TEXT SHOWN:
>>>>
# Unknown White Cat...



## 10cats2dogs (Jun 16, 2013)

Coming home tonight, I saw you in the street...
Someone had hit and killed you...:'(
And there you lay in the dark freezing rain that's upon us tonight...
I can only pray your end was quick... and you didn't suffer little one...
I don't know if you have an owner that will mourn you...
But I will and I don't even know you...
Rest now, no more pain and no more cold...
Your Spirit is now at the Bridge...


----------



## Marcia (Dec 26, 2010)

Tears for the unknown beauty. I had to do this in the spring. I posted a Craigslist ad saying I had found their dead cat and was hoping someone was missing their pet and I could at least give them closure.


----------



## 10cats2dogs (Jun 16, 2013)

This really hit me hard tonight...
after just bringing Snowflake home because she'd been dumped...
<<<<
RECORDS SUPPLIED:
>>>>
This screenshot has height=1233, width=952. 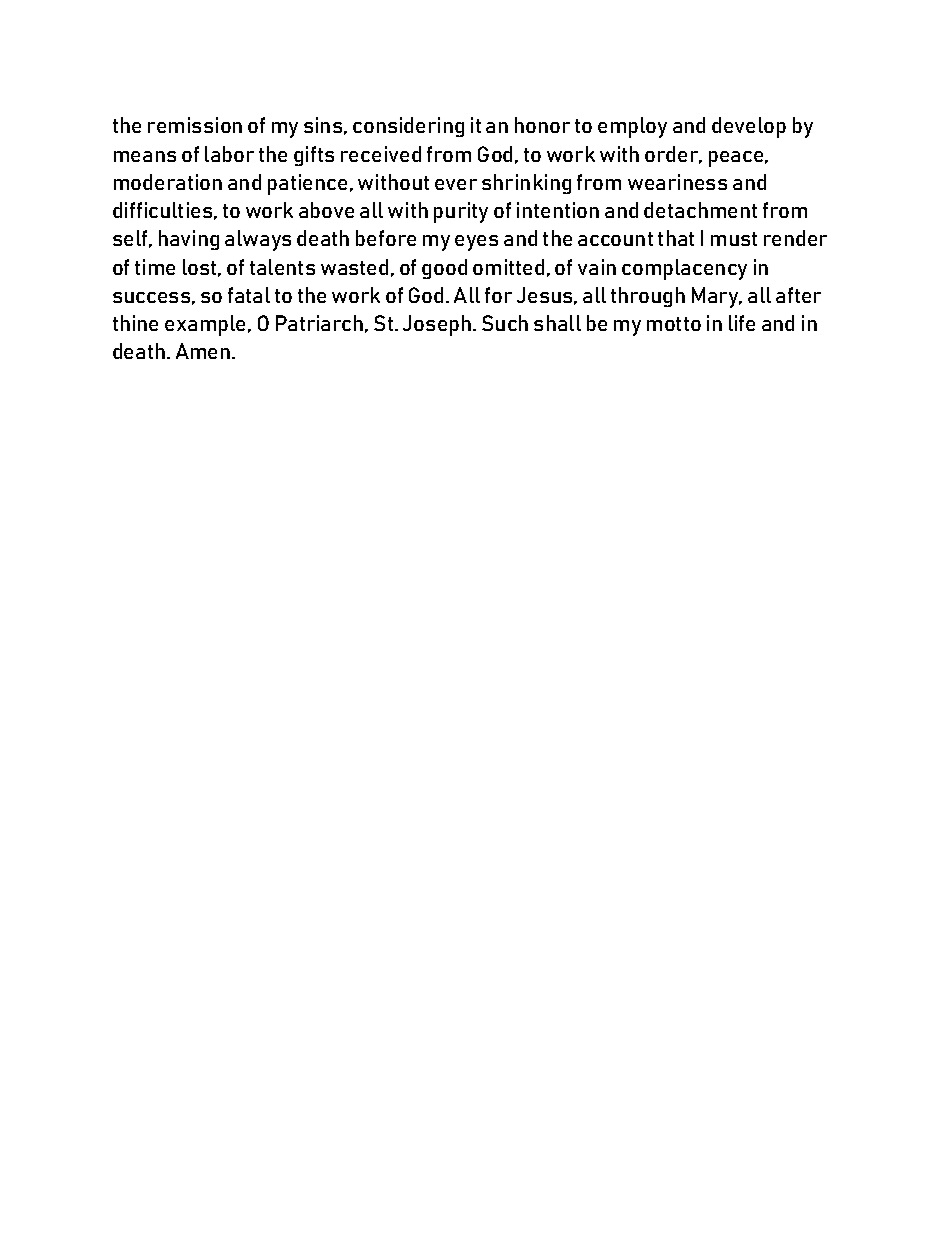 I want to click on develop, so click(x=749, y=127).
<<<<
>>>>
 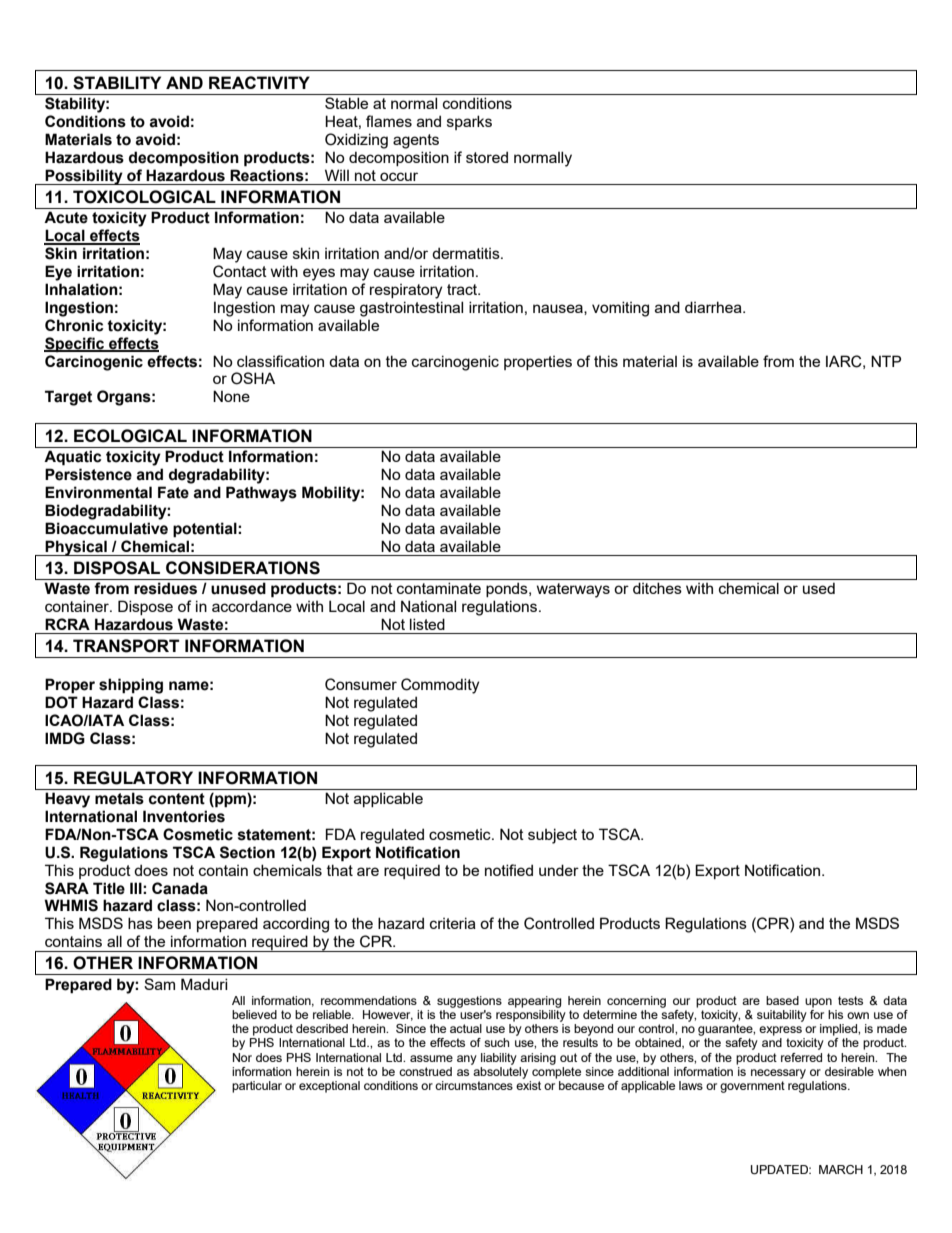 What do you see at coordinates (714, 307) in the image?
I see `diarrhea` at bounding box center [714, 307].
<<<<
>>>>
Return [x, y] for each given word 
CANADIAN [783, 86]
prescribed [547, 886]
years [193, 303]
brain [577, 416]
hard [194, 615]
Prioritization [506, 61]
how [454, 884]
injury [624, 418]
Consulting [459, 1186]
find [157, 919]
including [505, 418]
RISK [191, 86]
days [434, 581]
<<<<
PROBLEMS:
**1.** Pull out the passage of the thread about the unknown white cat that runs from "# Unknown White" down to "even know you...", copied word for word.
**2.** Write what comes next in the thread about the unknown white cat, picking up after its final line.
The entries come from a separate source and are unrelated to the forum thread about the unknown white cat.

ANSWERS:
**1.**
# Unknown White Cat...



## 10cats2dogs (Jun 16, 2013)

Coming home tonight, I saw you in the street...
Someone had hit and killed you...:'(
And there you lay in the dark freezing rain that's upon us tonight...
I can only pray your end was quick... and you didn't suffer little one...
I don't know if you have an owner that will mourn you...
But I will and I don't even know you...

**2.**
And then the thread that was started about white cats today...
And to see this White Cat dead...
Heartbreaking...:'(


----------



## marie5890 (May 18, 2011)

RIP White Beauty. Hoping too, that there was little if any suffering.


----------



## NOLAKitties (May 30, 2013)

RIP little one.


----------



## Tiliqua (Jan 22, 2013)

Oh no - so sad. 

Seeing the title, I was hoping you had found another white cat in need... not one beyond helping. Poor baby. Extra hugs to the white kitties today.


----------



## cat owner again (Dec 14, 2012)

Worse nightmare.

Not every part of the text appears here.